Set exercise: Can you put the lines below, from the one containing "Given: Open Map" through the one containing "tap(1467, 25)", into a JSON list of strings with one string per line and blank lines left out?

Input data:
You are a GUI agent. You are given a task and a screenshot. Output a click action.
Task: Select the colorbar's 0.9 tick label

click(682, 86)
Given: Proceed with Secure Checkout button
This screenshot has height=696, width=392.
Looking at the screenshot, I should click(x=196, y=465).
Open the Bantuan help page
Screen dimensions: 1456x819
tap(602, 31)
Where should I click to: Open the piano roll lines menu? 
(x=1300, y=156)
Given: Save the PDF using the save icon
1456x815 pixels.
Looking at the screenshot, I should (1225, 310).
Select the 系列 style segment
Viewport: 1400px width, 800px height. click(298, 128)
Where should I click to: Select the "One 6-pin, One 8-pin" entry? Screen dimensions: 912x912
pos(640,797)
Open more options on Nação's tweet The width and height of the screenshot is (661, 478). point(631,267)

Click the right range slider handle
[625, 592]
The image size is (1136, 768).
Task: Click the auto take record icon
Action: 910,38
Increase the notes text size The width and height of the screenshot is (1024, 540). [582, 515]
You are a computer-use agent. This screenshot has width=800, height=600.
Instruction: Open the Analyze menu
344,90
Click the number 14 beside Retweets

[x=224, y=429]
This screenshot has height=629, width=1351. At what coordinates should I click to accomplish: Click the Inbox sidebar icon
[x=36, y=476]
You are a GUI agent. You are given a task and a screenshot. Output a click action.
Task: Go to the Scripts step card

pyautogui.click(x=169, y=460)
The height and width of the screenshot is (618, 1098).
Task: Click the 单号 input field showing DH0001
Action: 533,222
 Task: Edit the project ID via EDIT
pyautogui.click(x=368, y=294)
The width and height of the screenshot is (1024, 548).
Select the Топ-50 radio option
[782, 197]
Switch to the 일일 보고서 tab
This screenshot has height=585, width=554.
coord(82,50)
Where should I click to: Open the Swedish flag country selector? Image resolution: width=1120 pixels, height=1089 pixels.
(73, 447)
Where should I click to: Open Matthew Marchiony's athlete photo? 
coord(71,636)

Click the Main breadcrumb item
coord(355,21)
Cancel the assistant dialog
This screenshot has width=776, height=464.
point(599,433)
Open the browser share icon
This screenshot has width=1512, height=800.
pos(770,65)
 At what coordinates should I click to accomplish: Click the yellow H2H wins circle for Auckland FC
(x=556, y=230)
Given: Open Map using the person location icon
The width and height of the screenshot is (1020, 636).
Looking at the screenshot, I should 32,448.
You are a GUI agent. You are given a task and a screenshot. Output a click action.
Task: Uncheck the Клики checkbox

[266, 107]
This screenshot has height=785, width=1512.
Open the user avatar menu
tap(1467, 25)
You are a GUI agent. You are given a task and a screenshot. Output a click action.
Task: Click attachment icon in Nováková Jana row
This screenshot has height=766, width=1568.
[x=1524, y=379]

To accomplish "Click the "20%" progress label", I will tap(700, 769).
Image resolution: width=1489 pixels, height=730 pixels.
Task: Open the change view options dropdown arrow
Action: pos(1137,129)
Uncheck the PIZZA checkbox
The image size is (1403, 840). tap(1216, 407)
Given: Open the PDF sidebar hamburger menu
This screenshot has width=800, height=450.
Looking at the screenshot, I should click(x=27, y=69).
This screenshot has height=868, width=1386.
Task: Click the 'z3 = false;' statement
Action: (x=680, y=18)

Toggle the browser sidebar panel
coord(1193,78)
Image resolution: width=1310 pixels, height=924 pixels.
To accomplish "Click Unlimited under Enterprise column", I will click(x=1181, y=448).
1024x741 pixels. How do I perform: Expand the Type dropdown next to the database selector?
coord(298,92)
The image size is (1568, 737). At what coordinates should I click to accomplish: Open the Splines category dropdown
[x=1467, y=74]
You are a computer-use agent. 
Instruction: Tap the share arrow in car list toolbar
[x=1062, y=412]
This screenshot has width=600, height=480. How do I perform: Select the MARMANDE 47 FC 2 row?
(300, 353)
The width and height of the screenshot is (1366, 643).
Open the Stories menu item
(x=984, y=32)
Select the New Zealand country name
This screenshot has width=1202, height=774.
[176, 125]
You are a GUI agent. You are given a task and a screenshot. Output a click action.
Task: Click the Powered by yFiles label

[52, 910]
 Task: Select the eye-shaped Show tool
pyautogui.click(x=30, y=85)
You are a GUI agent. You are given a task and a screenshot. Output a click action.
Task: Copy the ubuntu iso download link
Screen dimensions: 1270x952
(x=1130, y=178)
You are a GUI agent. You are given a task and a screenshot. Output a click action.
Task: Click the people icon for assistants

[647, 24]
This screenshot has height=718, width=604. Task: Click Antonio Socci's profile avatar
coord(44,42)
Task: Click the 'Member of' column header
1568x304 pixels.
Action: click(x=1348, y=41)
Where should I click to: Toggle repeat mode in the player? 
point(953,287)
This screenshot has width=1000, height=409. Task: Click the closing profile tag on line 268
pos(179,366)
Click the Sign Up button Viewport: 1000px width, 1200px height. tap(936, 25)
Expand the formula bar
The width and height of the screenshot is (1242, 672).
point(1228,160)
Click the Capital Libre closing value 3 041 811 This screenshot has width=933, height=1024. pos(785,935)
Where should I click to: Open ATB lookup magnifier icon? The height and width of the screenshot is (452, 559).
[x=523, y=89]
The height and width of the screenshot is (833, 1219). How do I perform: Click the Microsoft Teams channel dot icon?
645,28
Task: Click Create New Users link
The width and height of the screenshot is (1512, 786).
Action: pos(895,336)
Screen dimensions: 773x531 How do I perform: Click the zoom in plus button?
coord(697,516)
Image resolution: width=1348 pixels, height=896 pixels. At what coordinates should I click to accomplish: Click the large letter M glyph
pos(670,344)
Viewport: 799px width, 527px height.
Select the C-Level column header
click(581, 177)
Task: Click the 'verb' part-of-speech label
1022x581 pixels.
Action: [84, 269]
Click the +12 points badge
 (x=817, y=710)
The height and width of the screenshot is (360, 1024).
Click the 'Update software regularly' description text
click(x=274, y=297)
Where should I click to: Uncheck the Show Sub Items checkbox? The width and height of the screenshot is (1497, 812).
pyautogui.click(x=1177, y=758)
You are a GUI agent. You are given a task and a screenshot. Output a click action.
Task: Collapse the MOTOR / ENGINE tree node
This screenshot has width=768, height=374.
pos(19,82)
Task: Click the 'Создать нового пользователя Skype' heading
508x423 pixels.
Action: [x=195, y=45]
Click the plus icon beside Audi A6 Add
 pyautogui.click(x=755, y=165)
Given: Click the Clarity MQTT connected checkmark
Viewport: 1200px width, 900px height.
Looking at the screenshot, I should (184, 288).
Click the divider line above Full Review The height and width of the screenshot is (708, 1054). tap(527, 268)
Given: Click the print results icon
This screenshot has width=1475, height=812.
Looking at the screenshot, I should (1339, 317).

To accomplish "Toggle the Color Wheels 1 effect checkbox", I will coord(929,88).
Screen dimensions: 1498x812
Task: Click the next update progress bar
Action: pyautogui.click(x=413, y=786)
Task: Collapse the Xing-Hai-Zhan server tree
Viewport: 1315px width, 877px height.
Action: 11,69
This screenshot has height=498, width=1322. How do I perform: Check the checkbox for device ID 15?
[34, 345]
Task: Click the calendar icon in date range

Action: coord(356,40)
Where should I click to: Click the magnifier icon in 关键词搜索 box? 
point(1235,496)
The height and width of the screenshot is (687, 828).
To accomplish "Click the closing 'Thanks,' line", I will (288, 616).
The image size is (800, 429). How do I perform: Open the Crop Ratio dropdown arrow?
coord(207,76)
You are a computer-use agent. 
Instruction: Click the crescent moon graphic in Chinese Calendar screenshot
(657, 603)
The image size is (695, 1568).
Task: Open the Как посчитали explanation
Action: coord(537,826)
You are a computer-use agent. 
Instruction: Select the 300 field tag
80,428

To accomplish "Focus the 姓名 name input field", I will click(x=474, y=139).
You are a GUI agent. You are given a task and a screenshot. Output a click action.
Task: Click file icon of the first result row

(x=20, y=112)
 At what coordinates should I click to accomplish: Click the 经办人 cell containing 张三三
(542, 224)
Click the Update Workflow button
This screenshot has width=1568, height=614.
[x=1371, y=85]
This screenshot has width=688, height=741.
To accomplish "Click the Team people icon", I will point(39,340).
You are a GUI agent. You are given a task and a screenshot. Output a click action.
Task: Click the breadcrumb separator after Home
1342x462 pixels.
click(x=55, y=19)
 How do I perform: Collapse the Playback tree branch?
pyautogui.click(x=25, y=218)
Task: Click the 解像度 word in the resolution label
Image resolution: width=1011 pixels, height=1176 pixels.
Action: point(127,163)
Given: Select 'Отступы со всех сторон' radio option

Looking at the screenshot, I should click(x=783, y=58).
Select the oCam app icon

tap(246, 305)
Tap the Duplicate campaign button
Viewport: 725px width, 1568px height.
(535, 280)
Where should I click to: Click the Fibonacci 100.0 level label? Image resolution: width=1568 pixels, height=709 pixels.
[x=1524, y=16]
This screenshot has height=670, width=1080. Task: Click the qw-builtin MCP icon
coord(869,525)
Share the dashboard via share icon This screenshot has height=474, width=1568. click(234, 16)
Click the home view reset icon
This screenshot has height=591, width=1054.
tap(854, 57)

Written reply:
[
  "Given: Open Map using the person location icon",
  "The width and height of the screenshot is (1020, 636).",
  "Looking at the screenshot, I should 32,448.",
  "You are a GUI agent. You are given a task and a screenshot. Output a click action.",
  "Task: Uncheck the Клики checkbox",
  "[266, 107]",
  "This screenshot has height=785, width=1512.",
  "Open the user avatar menu",
  "tap(1467, 25)"
]